With many questions surrounding the predicted U.S. economic performance in 2024, ranging from a soft landing to an all-out recession, some consumers don’t appear to be adjusting their spending habits.
According to a study late last year from Qualtrics on behalf of Intuit Credit Karma, the phenomenon known as “doom spending,” whereby consumers spend money with little reflection on the economy, has been afflicting predominantly younger generations—such as Generation Z (35 percent, ages 12–27) and millennials (43 percent, ages 28–43)—at the same time most are worried about the future of the U.S. economy (64 percent).
A recent survey from digital personal finance company Achieve also found that half of American consumers expected to take on debt to pay for the holidays last year, proven by an increase of 3.1 percent in spending from November through Christmas Eve, according to Mastercard SpendingPulse.
With an estimated two months on average to pay off that Christmas debt, here comes Valentine’s Day, when doom spending has the potential to reignite. According to a Trustpilot study, younger Americans are feeling pressured to spend on their loved ones. The study found that 33 percent of millennials and 21 percent of Gen Zs (or 27 percent overall) in relationships will buy more this year than last.
According to the National Retail Federation (NRF), consumers plan to spend $25.8 billion to celebrate Valentine’s Day this year, the third-highest amount in the survey’s history. The NRF also estimates that consumers will spend an average of $185.81 each, representing an increase of $8 compared to the last five years.
“Until they really see the consequences that put them in a position where they really can’t do anything about it and have a really difficult time, their behavior won’t change. They have to see the low,” said University of Georgia professor Kristy Archuleta, who teaches a financial planning program and is a financial behavior researcher.
“It’s being driven by fear and anxiety. They don’t know what to do with the economy and spending becomes a coping mechanism. It’s not new but there’s now a new term [doom spending] associated with it,” she told The Epoch Times.
Luxury trips, designer clothes, and Taylor Swift concert tickets have become commonplace doom spending habits by those who have been frustrated by being unable to get out of their parent’s homes and start their adult lives and part of what’s driving the anxiety in younger consumers is the housing market.
Once a main factor in moving into adulthood, little housing inventory, high-interest rates, inflated home prices, and the need for sizable down payments have caused many young consumers to give up on that “American dream.”
“It’s hard for someone younger to try and break into home ownership. This is a two-pronged sword of not only having little saved up for a down payment but taking what you did save and blowing it. They’re thinking, why hang on to it?” Dr. Mary Bell Carlson, a financial behavior expert and president and founder of the Financial Behavior Keynote Group, said to The Epoch Times. “It doesn’t take much of a market change to be underwater compared to the days when we had 0% interest.”

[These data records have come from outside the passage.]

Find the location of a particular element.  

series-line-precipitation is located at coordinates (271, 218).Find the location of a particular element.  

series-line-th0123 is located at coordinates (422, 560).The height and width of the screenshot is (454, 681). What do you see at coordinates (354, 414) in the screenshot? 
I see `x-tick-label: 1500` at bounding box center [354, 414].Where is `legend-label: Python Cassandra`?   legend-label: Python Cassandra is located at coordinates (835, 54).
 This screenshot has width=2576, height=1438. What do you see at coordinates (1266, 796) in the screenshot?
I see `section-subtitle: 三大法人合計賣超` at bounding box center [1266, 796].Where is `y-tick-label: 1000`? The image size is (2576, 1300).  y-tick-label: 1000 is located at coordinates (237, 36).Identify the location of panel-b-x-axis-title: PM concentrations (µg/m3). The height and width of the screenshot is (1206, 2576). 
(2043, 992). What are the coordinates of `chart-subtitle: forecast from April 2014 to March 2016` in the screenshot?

NRF chief economist Jack Kleinhenz, in a press statement from the organization, said current spending habits driven by frustration over the U.S. economy must come to an end eventually.
“A year ago, many commentators were skeptical and calling for a recession, but the recession never came. With each passing month, consumers kept spending despite inflation and higher borrowing costs. Nonetheless, those tailwinds are not necessarily sustainable,” Mr. Kleinhenz said. “Tighter credit conditions along with higher borrowing costs continue to be in place now that we’ve turned the page on the annual calendar, and employment reports confirm that the labor market expansion is slowing.”
Ms. Archuleta also believes that there’s a case to be made that parents are enabling their children and giving them opportunities to spend without consequences.
“This is an unpopular opinion, but there’s a degree to how much adult children rely on their parents because they know they’re going to take care of them without any and there aren’t any consequences,” she said.
“It’s a type of financial enmeshment where emotions take over traditional thinking when you’re with another family member and think “I’ll just live with Mom and Dad until things get better.”
That contributes to doomsday spending when you’re not having to worry about saving money.”
But another factor may also be in play here: spending money over personal communication, according to Ms. Carlson, who used Valentine’s Day as an example.
“We buy gifts to show our love versus time and attention. When was the last time you put down your phone and had a conversation? It’s quicker, easier, and faster to buy something, give it to them, say I love you, and then move on to the next project.”